> **EXERCISE GOAL**:
Without a single alteration, write the listing out again.

> **DATA FOR THIS EXERCISE**:

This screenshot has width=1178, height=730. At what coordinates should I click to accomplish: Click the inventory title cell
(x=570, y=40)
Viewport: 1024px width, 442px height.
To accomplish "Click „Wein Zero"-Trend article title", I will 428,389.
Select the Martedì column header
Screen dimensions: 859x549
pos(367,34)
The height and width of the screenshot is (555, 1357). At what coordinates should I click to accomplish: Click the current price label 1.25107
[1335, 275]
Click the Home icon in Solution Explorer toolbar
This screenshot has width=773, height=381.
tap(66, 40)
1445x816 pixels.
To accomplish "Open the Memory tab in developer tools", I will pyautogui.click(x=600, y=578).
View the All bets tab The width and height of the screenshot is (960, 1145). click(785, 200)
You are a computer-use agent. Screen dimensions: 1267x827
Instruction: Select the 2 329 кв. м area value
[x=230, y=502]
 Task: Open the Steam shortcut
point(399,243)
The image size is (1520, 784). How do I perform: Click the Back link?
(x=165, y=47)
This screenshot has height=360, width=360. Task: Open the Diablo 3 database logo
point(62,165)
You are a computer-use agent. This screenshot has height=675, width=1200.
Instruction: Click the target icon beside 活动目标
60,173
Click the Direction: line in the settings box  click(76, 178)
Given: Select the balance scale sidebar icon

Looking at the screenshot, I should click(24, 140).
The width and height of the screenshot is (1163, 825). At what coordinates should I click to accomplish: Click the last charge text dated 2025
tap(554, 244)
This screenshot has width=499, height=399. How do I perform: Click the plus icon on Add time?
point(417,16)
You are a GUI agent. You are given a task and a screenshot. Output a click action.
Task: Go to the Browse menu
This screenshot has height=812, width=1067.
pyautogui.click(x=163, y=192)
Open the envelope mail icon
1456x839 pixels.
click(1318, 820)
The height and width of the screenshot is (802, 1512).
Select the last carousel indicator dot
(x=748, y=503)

> **ANSWER SPACE**:
This screenshot has width=1178, height=730. At what coordinates should I click to accomplish: Click the inventory title cell
(x=570, y=40)
Viewport: 1024px width, 442px height.
To accomplish "Click „Wein Zero"-Trend article title", I will 428,389.
Select the Martedì column header
Screen dimensions: 859x549
pos(367,34)
The height and width of the screenshot is (555, 1357). At what coordinates should I click to accomplish: Click the current price label 1.25107
[1335, 275]
Click the Home icon in Solution Explorer toolbar
This screenshot has width=773, height=381.
tap(66, 40)
1445x816 pixels.
To accomplish "Open the Memory tab in developer tools", I will pyautogui.click(x=600, y=578).
View the All bets tab The width and height of the screenshot is (960, 1145). click(785, 200)
You are a computer-use agent. Screen dimensions: 1267x827
Instruction: Select the 2 329 кв. м area value
[x=230, y=502]
 Task: Open the Steam shortcut
point(399,243)
The image size is (1520, 784). How do I perform: Click the Back link?
(x=165, y=47)
This screenshot has height=360, width=360. Task: Open the Diablo 3 database logo
point(62,165)
You are a computer-use agent. This screenshot has height=675, width=1200.
Instruction: Click the target icon beside 活动目标
60,173
Click the Direction: line in the settings box  click(76, 178)
Given: Select the balance scale sidebar icon

Looking at the screenshot, I should click(24, 140).
The width and height of the screenshot is (1163, 825). At what coordinates should I click to accomplish: Click the last charge text dated 2025
tap(554, 244)
This screenshot has width=499, height=399. How do I perform: Click the plus icon on Add time?
point(417,16)
You are a GUI agent. You are given a task and a screenshot. Output a click action.
Task: Go to the Browse menu
This screenshot has height=812, width=1067.
pyautogui.click(x=163, y=192)
Open the envelope mail icon
1456x839 pixels.
click(1318, 820)
The height and width of the screenshot is (802, 1512).
Select the last carousel indicator dot
(x=748, y=503)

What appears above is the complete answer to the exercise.